Monday, September 26, 2011

EATING IN PUBLIC at NY ART BOOK FAIR


Eating in Public's pamphlets, "Free Papaya" and "SAME ENEMY SAME FIGHT" included in the NY Art Book Fair.

Sunday, September 25, 2011

HonWeekly 9-21-2011 Interview

Honolulu Weekly 9-21-2011 Interview
by Matthew Dekneef

about Frass, APEC, ant farms, etc.

ANTI-APEC SHIRTS+SIGNS

In response to APEC's (Asia-Pacific Economic Cooperation) November 2011 conference in Honolulu, Eating in Public, in collaboration with Arm and Roller Press, Tadpole Studio, and others, has produced tee shirts and signs for distribution.

In July 2011 EIP utilized our website and Facebook to put out a call saying something like, "APEC is meeting in Honolulu in November. Eating in Public is up to something. We want all your old tee-shirts – Any color, size, design."

Approximately 800 to 1,000 shirts and flat sheets were dropped off (unscientific count because no one bothered to actually count them) and transported to Arm and Roller Press on September 6. Printing began in earnest on September 15 with a team of over 20. Since a controlled system of chance operated at each and every step, each shirt is unique. Amazing textual and visual juxtapositions abound, reaffirming that autonomy and agency is nothing to be afraid of.

See PHOTOS

Distribution started immediately. Periodic drop-offs will be made to Revolution Books Honolulu for dispersal. Free for people who will wear them. $5,000 for those who won't.

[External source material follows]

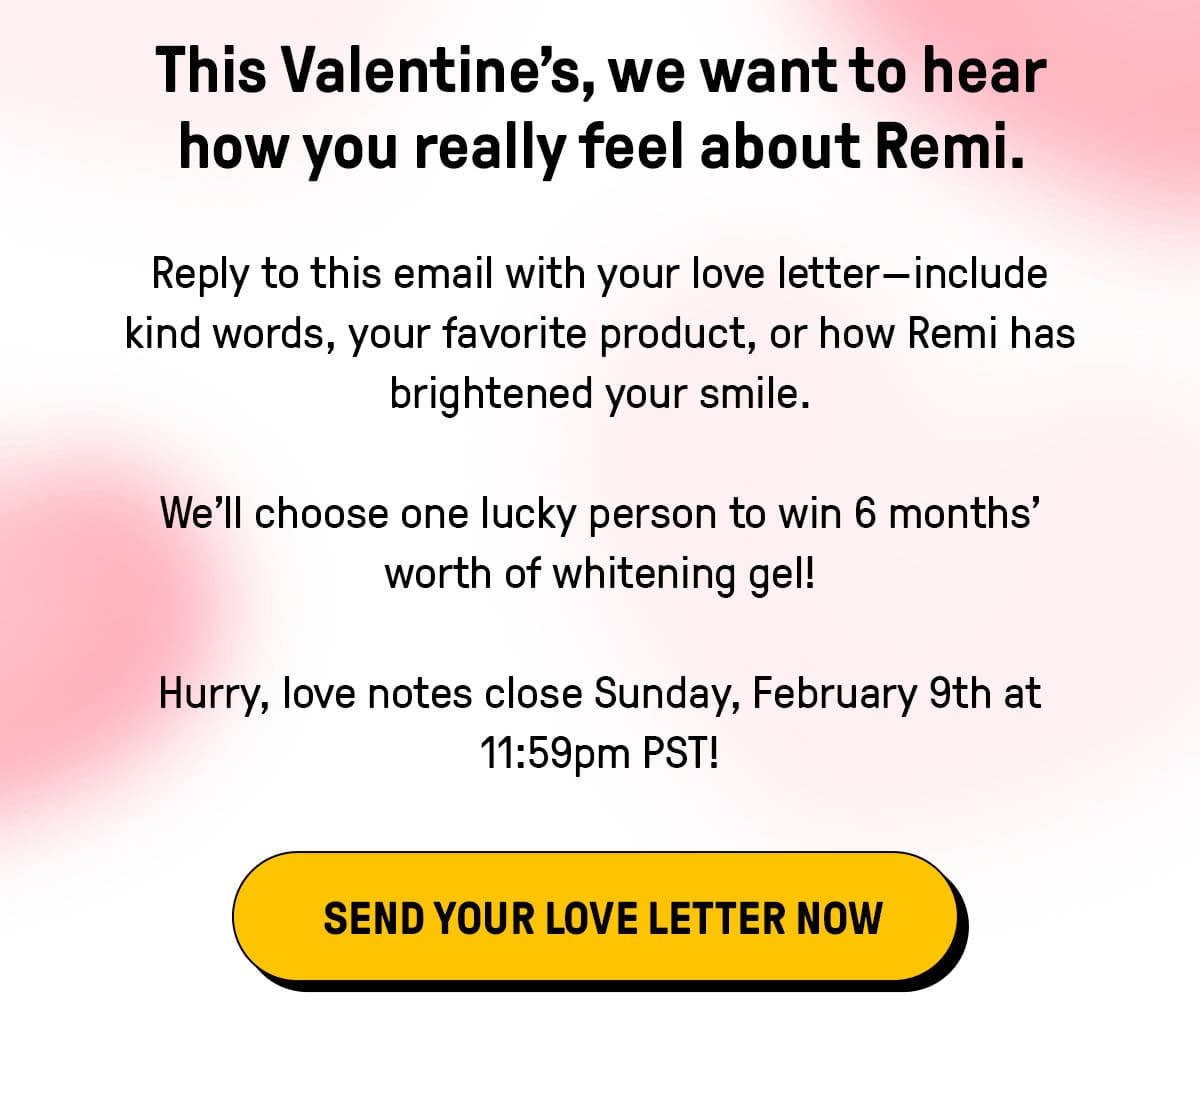This screenshot has width=1200, height=1099.
Task: Click 'whitening gel!' text
Action: coord(684,574)
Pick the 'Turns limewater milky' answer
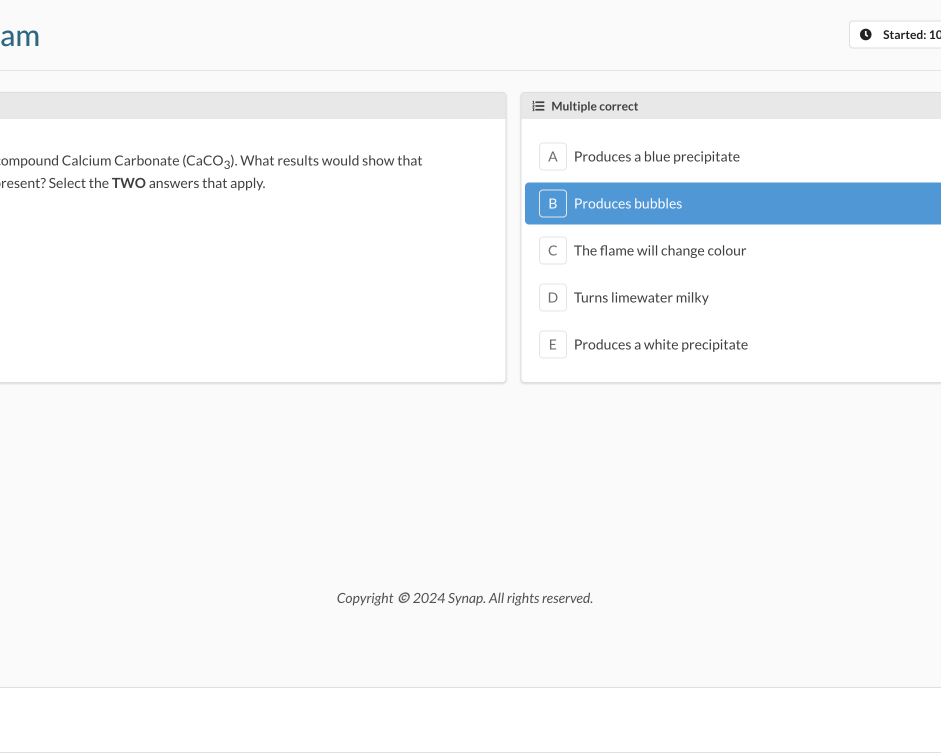 (641, 298)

Related to these projects, Eating in Public will be taking part in two OFF[HRS] workshops at thirtynine hotel: September 29 and Oct 15 @ 6:30pm

Thursday, September 8, 2011

ANTI-APEC


Eating in Public's ANTI-APEC pages are up and running, with downloadable pamphlet and slogan templates. And we will be at 39hotel on Oct 13, 6:30 - 8 pm doing demonstration as a part of [OFF]HRS. Come!

Monday, September 5, 2011

Frass at Honolulu Museum of Art

FRASS
at Honolulu Museum of Art

The Academy is pleased to debut Frass, the latest project from photographer and conceptual artist Gaye Chan. Chan’s work ruminates on the ways in which cartography, photography, and printed matter simultaneously offer and occlude information. Frass originated in a rare and obscure source: an insect-damaged accordion book of 19th-century Japanese woodblock illustrations. Intrigued by the complex pattern of wormholes that meandered through the book’s pages, Chan scanned the folios, enlarged them, and superimposed onto their lattice-like surfaces Google Map photographs of approximately 20 miles of the U.S./Mexico Border. The resulting installation is comprised of 10 large-scale digital prints—each a composite of more than 300 intricate screen captures—mounted in the manner of roll-up maps, aligned horizontally, and anchored by a rotating laser that traces the border’s location from one image to the next.
Frass suggests analogies between insect detritus and topography, larvae tracks and the roadways established for the transport of people and goods associated with the Mexican maquiladoras [export assembly plants]. In juxtaposing the vantage points of satellite and worm, authorized cargo and illicit traffic, Frass documents the border as it currently stands and speculates on the imbalance of power between this arbitrary boundary, the individuals who navigate it, and the body politic that transcends it. Scheduled to coincide with the 2011 Asia-Pacific Economic Cooperation (APEC) Summit, taking place in Honolulu in November, Frass reflects on how economic alliances promote free trade, even as they rely on national borders to criminalize the movement of people.

exhibition documentation

Free Grindz on view in Honolulu


Free Grindz, created originally for an exhibition at Southern Exposure (Feb 2011), is on view as a part of the faculty exhibition at the University of Hawai'i from September 4 - 30, 2011.

Free Grindz is an edible weed information center / weed seed distribution station. Designed as a shipping crate and made (almost) entirely out of found material, it unfolds into the exhibition itself.